Material for this exercise.
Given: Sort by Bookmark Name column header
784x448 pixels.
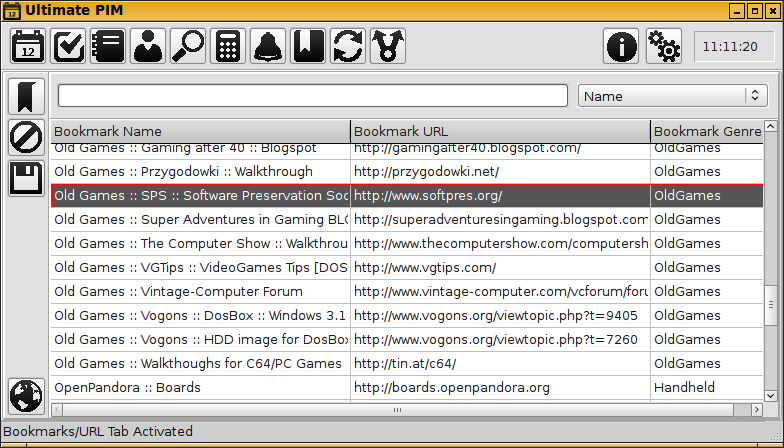Looking at the screenshot, I should (x=200, y=131).
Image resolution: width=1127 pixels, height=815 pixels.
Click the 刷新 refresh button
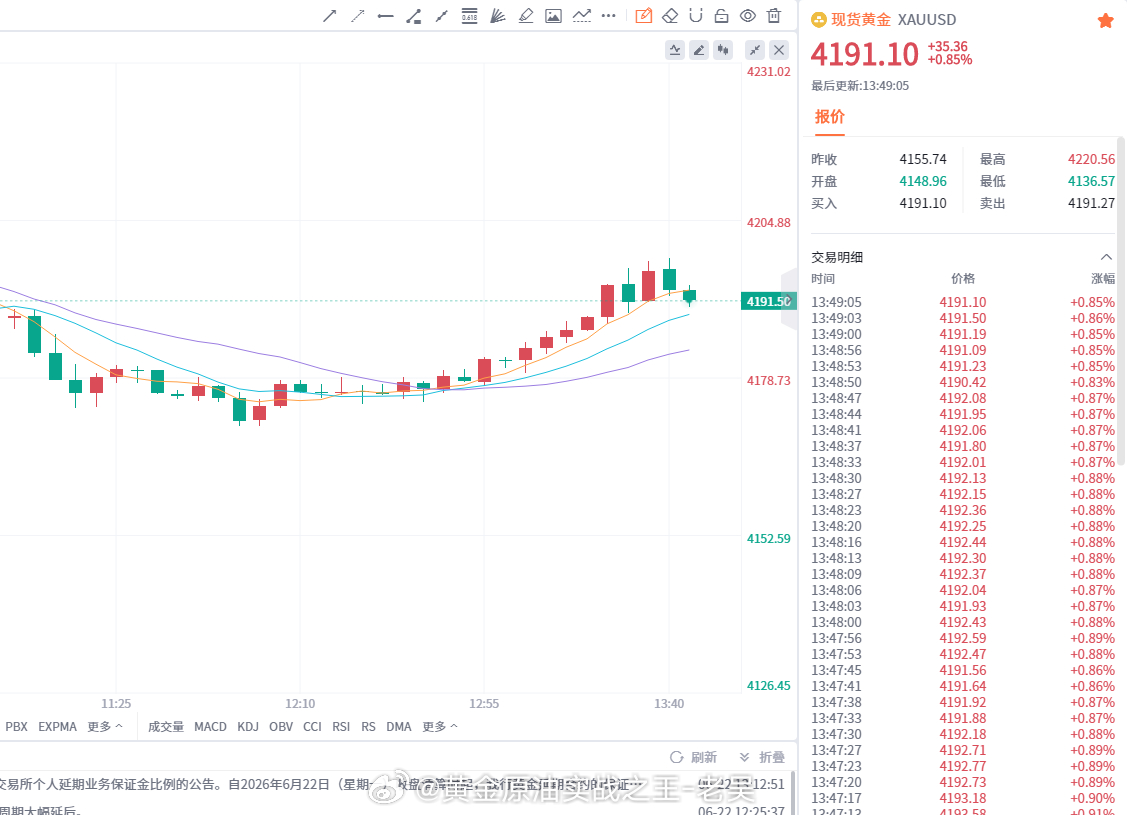point(694,757)
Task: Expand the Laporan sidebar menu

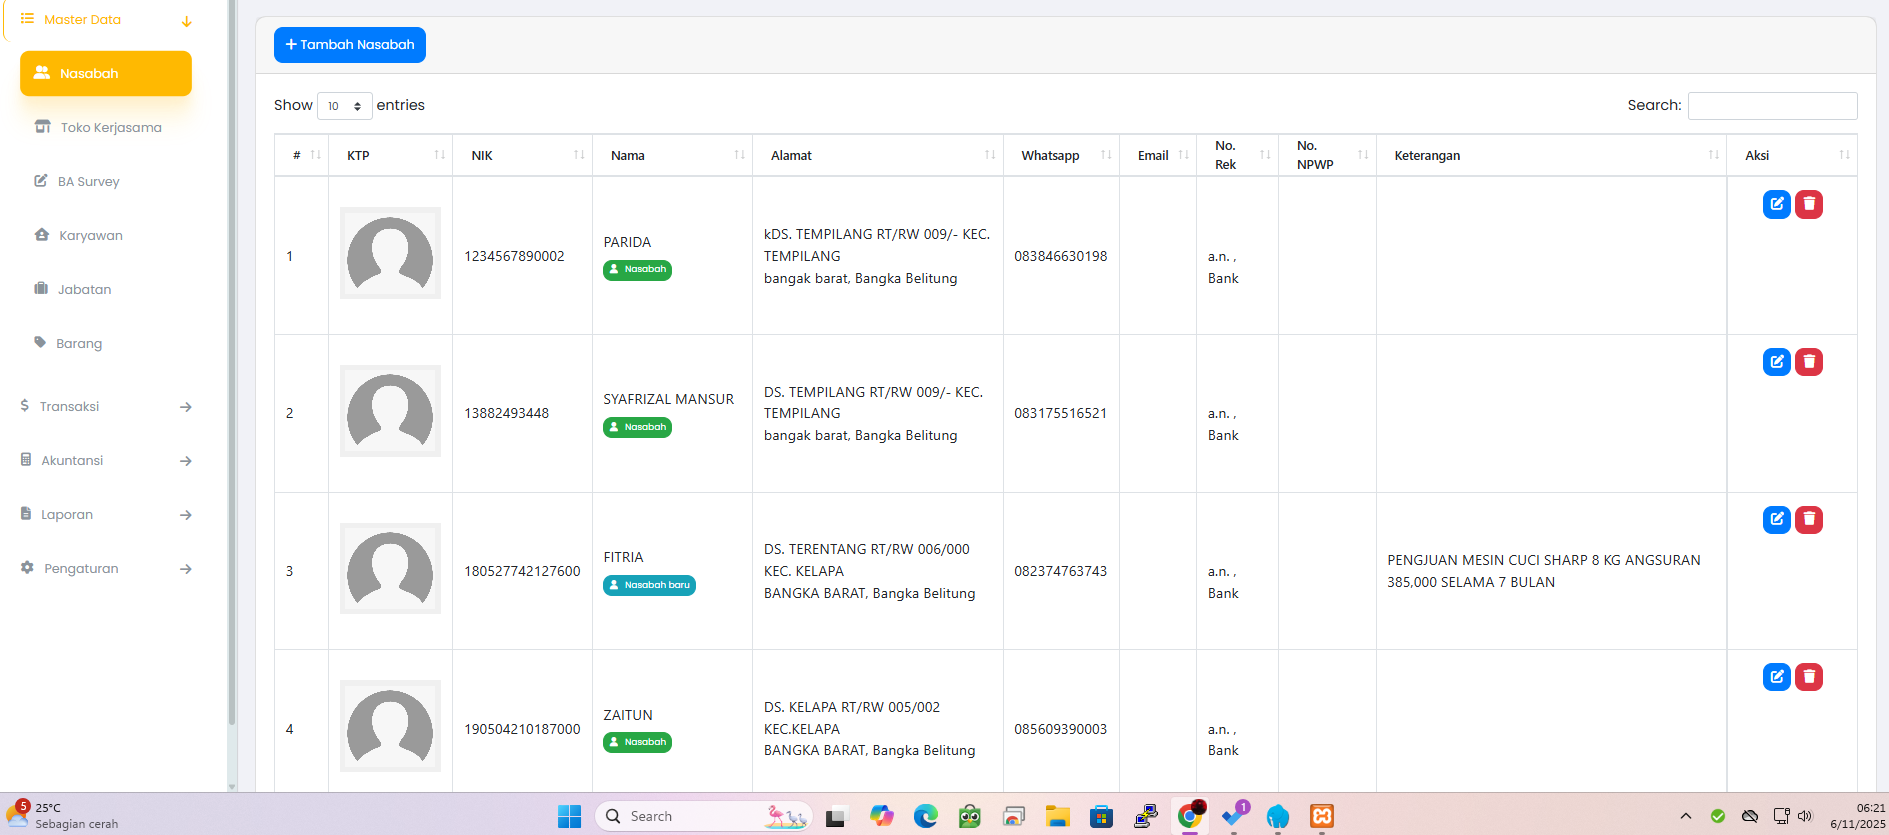Action: [105, 514]
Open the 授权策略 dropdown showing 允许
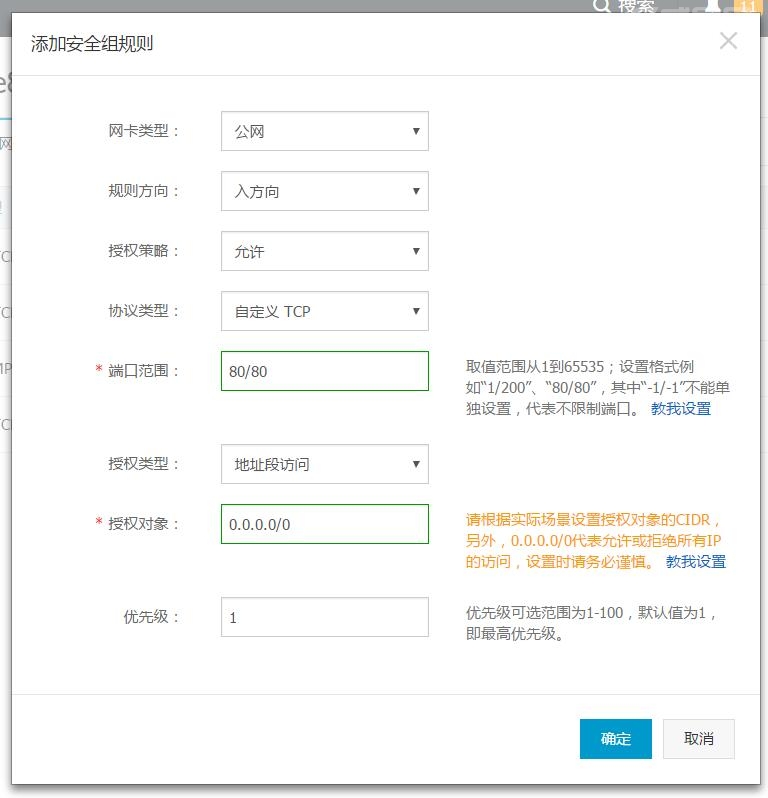The height and width of the screenshot is (798, 768). tap(324, 251)
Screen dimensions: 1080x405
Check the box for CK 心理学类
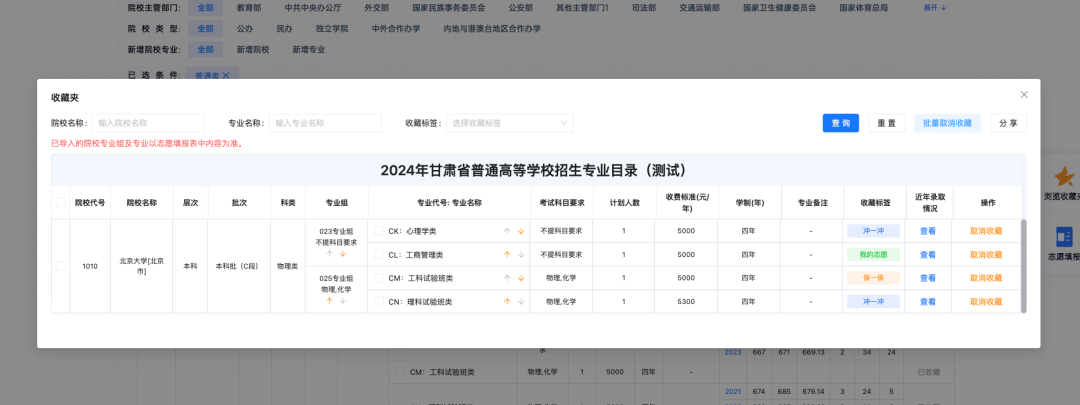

To be done. Quote, word for word, the part of the items that opens with the line containing "Image resolution: width=1127" and runs through the end of the items. Leave the pictures out of your answer.

Exercise solution.
Image resolution: width=1127 pixels, height=815 pixels.
Click the 刷新 refresh button
point(694,757)
Task: Expand the Laporan sidebar menu

Action: [105, 514]
Open the 授权策略 dropdown showing 允许
The height and width of the screenshot is (798, 768). tap(324, 251)
Screen dimensions: 1080x405
Check the box for CK 心理学类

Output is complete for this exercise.